I've always been a sucker for a good wood smoke fragrance, which is what I took Fendi to be. I had no idea what was actually in it. I only knew they sold it in the women's department, and that I loved it beyond reason. Now I know the pyramid: cardamom, coriander, bergamot, mandarin, laurel leaves, lily-of-the-valley, geranium, cypress, cedar, moss, labdanum, tonka. What's most remarkable about this incredibly potent perfume--potent even among its eighties sisters--is how devoid of floral notes it is. What, even then, made it feminine? It has less florals than most of today's men's colognes. Dior Homme is far more floral than Fendi, but so are less overtly flowery male fragrances.

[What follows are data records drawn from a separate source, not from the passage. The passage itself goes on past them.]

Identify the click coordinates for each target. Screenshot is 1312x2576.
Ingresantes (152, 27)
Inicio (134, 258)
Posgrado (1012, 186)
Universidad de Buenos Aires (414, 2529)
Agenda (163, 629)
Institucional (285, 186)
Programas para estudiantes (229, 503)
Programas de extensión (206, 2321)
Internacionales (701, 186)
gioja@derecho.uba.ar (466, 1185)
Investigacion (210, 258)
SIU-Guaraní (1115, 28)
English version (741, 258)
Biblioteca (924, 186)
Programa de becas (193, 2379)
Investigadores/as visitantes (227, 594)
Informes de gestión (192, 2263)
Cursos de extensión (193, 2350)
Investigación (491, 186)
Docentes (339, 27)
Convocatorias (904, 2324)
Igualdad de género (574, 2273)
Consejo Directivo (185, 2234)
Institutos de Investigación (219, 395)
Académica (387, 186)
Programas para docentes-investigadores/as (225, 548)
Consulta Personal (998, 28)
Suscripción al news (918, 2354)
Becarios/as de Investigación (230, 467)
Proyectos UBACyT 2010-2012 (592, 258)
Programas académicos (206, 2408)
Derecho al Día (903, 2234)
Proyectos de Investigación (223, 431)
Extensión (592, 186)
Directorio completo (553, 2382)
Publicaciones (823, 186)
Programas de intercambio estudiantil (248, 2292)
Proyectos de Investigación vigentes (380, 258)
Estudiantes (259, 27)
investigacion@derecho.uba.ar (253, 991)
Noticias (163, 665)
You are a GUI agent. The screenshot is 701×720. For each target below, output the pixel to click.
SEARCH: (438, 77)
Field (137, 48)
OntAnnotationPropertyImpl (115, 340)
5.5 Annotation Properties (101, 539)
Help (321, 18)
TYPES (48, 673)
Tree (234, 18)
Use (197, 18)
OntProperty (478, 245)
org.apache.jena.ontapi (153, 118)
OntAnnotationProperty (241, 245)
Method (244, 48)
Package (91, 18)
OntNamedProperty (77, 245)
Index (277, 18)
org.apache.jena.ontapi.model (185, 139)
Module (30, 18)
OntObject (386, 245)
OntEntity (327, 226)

Smelling Fendi now, years after first purchasing it, I'm able to examine it a lot more closely, a little more out in the open, and I realize it really isn't a wood smoke fragrance either, not officially, not exactly. It smells leathery, with incense undertones, a pronounced herbal influence, and spices. The spices, of course, aren't polite. Cardamom gives Fendi a piercing, camphorous quality, a touch of resinous warmth; coriander magnifies the combustibility, reinforcing the overall terpenoid character.
As it turns out, Fendi has a lot more in common with masculines than feminines, a disposition signaled by the advertisement, which depicted a woman snuggling up to Michelangelo's David, perhaps her inner male. Fendi is closer to aromatic fragrances like Kouros (geranium, coriander, laurel), Trussardi (laurel, geranium, tonka, landanum), and Paco Rabanne (tonka, geranium, laurel) than Poison, Giorgio, or Paris. Several years later, Fendi would affirm this by producing Fendi Uomo, a more officially masculine variation on the women's fragrance, close enough in spirit that the two might as well have been brothers.
Both EDT and EDP require a light touch. Fendi EDP is a little less overtly smoky to my nose, but the dry down comes very close to what you get in the EDT. Both have off the chart longevity. Comparisons have been made to balsamic orientals like Youth Dew, Bal a Versailles, and Opium, but Fendi is nowhere close to keeping that company. It has no fruity embellishments and, as mentioned, no discernible floral backbone. Granted, Youth Dew is no delicate flower itself, but Fendi is butcher still, and maybe even ahead of its time. Ten years younger, it relates very clearly to the original Comme des Garçons by Marc Buxton (geranium, cardamom, coriander, nutmeg, labdanum, cedarwood) and it has more than a little in common with Comme des Garçons 2 Man, as well, also by Buxton. Michael Edwards classifies Fendi as a floral chypre, which seems a bit of a stretch. Still, though not listed, oakmoss is in the basenotes, and lily of the valley IS, after all, a flower. Fendi is still available online. I would love to know who created it.